> **A block of data**

▽

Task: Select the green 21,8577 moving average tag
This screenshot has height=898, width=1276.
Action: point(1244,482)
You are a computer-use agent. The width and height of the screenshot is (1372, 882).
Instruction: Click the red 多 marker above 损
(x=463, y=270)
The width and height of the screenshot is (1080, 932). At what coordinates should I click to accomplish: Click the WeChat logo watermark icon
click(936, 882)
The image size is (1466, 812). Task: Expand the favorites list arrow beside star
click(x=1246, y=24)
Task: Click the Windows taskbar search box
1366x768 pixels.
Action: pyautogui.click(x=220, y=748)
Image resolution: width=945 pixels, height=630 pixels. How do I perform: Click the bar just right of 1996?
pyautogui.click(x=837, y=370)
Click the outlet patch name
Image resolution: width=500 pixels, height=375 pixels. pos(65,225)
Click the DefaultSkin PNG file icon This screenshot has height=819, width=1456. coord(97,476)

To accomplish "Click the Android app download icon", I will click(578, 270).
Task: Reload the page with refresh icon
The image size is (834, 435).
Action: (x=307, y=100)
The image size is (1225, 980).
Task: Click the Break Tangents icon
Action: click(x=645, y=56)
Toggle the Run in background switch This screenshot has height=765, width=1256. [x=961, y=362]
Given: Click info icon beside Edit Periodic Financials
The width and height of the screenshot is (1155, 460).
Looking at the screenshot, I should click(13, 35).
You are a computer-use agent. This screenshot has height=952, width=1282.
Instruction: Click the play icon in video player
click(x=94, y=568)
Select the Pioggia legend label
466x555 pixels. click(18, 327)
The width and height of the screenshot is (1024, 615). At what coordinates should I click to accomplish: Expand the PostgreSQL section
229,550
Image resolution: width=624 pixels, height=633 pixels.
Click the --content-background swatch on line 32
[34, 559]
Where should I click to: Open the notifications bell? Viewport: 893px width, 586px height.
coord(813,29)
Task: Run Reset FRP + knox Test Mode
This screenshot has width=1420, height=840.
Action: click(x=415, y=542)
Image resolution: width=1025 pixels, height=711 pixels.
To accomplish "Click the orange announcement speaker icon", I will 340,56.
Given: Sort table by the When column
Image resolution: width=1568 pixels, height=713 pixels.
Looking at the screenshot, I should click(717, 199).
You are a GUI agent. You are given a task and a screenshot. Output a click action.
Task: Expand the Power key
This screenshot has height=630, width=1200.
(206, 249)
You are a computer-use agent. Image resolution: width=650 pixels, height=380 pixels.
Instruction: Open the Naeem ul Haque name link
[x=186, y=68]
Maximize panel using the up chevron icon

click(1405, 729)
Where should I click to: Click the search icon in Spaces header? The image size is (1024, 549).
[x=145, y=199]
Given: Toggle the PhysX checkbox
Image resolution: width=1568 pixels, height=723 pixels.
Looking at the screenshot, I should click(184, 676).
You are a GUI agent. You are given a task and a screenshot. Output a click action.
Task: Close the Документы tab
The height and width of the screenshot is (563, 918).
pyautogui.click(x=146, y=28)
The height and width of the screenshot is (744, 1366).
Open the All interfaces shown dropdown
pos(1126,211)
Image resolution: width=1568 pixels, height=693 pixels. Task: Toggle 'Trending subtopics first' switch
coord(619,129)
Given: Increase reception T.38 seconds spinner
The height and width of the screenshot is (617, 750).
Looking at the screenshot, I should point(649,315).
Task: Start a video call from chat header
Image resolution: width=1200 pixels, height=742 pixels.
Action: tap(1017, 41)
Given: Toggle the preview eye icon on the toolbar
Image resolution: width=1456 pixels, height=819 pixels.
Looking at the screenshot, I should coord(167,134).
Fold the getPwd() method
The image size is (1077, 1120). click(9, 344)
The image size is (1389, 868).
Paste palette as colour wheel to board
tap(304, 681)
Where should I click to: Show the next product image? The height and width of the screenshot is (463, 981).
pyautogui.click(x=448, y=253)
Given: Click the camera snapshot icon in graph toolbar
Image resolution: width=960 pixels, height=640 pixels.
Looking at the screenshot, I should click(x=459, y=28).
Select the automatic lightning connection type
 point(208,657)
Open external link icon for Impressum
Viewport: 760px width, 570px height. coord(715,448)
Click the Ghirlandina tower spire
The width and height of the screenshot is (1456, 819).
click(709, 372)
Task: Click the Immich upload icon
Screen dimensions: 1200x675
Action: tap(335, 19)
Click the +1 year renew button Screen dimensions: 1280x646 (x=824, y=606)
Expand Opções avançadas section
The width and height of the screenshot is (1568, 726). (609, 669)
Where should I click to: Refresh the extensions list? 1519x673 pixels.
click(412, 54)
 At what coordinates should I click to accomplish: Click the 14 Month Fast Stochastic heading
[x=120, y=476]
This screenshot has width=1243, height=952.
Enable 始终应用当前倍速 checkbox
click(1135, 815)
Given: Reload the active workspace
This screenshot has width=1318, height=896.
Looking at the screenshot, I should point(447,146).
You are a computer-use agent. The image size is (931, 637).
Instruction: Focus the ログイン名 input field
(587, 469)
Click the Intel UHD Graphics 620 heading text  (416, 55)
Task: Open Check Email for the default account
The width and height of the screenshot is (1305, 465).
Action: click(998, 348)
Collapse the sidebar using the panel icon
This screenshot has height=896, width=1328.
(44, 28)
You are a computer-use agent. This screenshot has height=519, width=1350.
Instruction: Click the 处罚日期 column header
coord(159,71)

△

> **Exercise task**
Reproduce the lines of the listing from the one containing "Click the +1" through the end of the listing, both included.

> **Solution**
Click the +1 year renew button Screen dimensions: 1280x646 (x=824, y=606)
Expand Opções avançadas section
The width and height of the screenshot is (1568, 726). (609, 669)
Where should I click to: Refresh the extensions list? 1519x673 pixels.
click(412, 54)
 At what coordinates should I click to accomplish: Click the 14 Month Fast Stochastic heading
[x=120, y=476]
This screenshot has width=1243, height=952.
Enable 始终应用当前倍速 checkbox
click(1135, 815)
Given: Reload the active workspace
This screenshot has width=1318, height=896.
Looking at the screenshot, I should point(447,146).
You are a computer-use agent. The image size is (931, 637).
Instruction: Focus the ログイン名 input field
(587, 469)
Click the Intel UHD Graphics 620 heading text  (416, 55)
Task: Open Check Email for the default account
The width and height of the screenshot is (1305, 465).
Action: click(998, 348)
Collapse the sidebar using the panel icon
This screenshot has height=896, width=1328.
(44, 28)
You are a computer-use agent. This screenshot has height=519, width=1350.
Instruction: Click the 处罚日期 column header
coord(159,71)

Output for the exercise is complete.